### Data for analysis
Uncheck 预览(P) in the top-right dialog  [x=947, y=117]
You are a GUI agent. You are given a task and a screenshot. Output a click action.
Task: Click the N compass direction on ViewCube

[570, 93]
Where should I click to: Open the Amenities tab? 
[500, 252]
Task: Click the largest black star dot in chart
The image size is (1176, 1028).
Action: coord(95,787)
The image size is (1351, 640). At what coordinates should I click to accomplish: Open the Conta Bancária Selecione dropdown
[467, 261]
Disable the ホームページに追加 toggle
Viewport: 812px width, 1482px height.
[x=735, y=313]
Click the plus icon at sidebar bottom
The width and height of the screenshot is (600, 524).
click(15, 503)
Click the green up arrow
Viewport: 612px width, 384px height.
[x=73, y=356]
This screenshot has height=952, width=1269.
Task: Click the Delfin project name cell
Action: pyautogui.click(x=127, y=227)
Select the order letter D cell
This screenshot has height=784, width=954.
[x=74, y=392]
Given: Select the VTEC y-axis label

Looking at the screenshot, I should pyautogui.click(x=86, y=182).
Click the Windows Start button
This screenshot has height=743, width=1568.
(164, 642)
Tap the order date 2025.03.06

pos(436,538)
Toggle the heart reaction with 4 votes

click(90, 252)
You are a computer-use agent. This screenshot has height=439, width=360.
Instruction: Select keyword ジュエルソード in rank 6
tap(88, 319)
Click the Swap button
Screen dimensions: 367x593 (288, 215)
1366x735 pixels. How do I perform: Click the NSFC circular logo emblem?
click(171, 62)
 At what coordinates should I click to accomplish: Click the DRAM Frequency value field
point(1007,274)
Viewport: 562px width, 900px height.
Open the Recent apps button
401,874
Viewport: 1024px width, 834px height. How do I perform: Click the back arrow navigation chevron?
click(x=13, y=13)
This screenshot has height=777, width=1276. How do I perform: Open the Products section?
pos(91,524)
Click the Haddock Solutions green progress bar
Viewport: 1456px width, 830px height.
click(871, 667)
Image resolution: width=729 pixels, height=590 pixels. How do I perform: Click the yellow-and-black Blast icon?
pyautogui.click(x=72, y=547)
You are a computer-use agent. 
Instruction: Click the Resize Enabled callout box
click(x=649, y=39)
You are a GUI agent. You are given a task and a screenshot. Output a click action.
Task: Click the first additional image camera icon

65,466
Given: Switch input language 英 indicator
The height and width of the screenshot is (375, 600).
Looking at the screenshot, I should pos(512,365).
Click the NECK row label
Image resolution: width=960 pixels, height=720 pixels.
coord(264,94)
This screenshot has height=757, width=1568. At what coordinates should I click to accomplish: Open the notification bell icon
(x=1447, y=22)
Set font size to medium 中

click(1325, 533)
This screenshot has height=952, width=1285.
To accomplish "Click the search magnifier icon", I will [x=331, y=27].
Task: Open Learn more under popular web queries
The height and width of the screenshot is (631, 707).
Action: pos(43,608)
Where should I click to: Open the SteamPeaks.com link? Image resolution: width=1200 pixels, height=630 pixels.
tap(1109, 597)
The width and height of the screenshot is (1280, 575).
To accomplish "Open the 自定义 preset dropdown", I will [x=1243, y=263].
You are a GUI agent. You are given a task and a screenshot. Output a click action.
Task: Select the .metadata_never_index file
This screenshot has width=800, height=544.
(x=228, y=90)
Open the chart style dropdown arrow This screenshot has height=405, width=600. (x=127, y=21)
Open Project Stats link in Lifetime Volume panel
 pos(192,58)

### What needs to be done
All of the material is to be written out exactly.

### Response to this task
Uncheck 预览(P) in the top-right dialog  [x=947, y=117]
You are a GUI agent. You are given a task and a screenshot. Output a click action.
Task: Click the N compass direction on ViewCube

[570, 93]
Where should I click to: Open the Amenities tab? 
[500, 252]
Task: Click the largest black star dot in chart
The image size is (1176, 1028).
Action: coord(95,787)
The image size is (1351, 640). At what coordinates should I click to accomplish: Open the Conta Bancária Selecione dropdown
[467, 261]
Disable the ホームページに追加 toggle
Viewport: 812px width, 1482px height.
[x=735, y=313]
Click the plus icon at sidebar bottom
The width and height of the screenshot is (600, 524).
click(15, 503)
Click the green up arrow
Viewport: 612px width, 384px height.
[x=73, y=356]
This screenshot has height=952, width=1269.
Task: Click the Delfin project name cell
Action: pyautogui.click(x=127, y=227)
Select the order letter D cell
This screenshot has height=784, width=954.
[x=74, y=392]
Given: Select the VTEC y-axis label

Looking at the screenshot, I should pyautogui.click(x=86, y=182).
Click the Windows Start button
This screenshot has height=743, width=1568.
(164, 642)
Tap the order date 2025.03.06

pos(436,538)
Toggle the heart reaction with 4 votes

click(90, 252)
You are a computer-use agent. This screenshot has height=439, width=360.
Instruction: Select keyword ジュエルソード in rank 6
tap(88, 319)
Click the Swap button
Screen dimensions: 367x593 (288, 215)
1366x735 pixels. How do I perform: Click the NSFC circular logo emblem?
click(171, 62)
 At what coordinates should I click to accomplish: Click the DRAM Frequency value field
point(1007,274)
Viewport: 562px width, 900px height.
Open the Recent apps button
401,874
Viewport: 1024px width, 834px height. How do I perform: Click the back arrow navigation chevron?
click(x=13, y=13)
This screenshot has height=777, width=1276. How do I perform: Open the Products section?
pos(91,524)
Click the Haddock Solutions green progress bar
Viewport: 1456px width, 830px height.
click(871, 667)
Image resolution: width=729 pixels, height=590 pixels. How do I perform: Click the yellow-and-black Blast icon?
pyautogui.click(x=72, y=547)
You are a computer-use agent. 
Instruction: Click the Resize Enabled callout box
click(x=649, y=39)
You are a GUI agent. You are given a task and a screenshot. Output a click action.
Task: Click the first additional image camera icon

65,466
Given: Switch input language 英 indicator
The height and width of the screenshot is (375, 600).
Looking at the screenshot, I should pos(512,365).
Click the NECK row label
Image resolution: width=960 pixels, height=720 pixels.
coord(264,94)
This screenshot has height=757, width=1568. At what coordinates should I click to accomplish: Open the notification bell icon
(x=1447, y=22)
Set font size to medium 中

click(1325, 533)
This screenshot has height=952, width=1285.
To accomplish "Click the search magnifier icon", I will [x=331, y=27].
Task: Open Learn more under popular web queries
The height and width of the screenshot is (631, 707).
Action: pos(43,608)
Where should I click to: Open the SteamPeaks.com link? Image resolution: width=1200 pixels, height=630 pixels.
tap(1109, 597)
The width and height of the screenshot is (1280, 575).
To accomplish "Open the 自定义 preset dropdown", I will [x=1243, y=263].
You are a GUI agent. You are given a task and a screenshot. Output a click action.
Task: Select the .metadata_never_index file
This screenshot has width=800, height=544.
(x=228, y=90)
Open the chart style dropdown arrow This screenshot has height=405, width=600. (x=127, y=21)
Open Project Stats link in Lifetime Volume panel
 pos(192,58)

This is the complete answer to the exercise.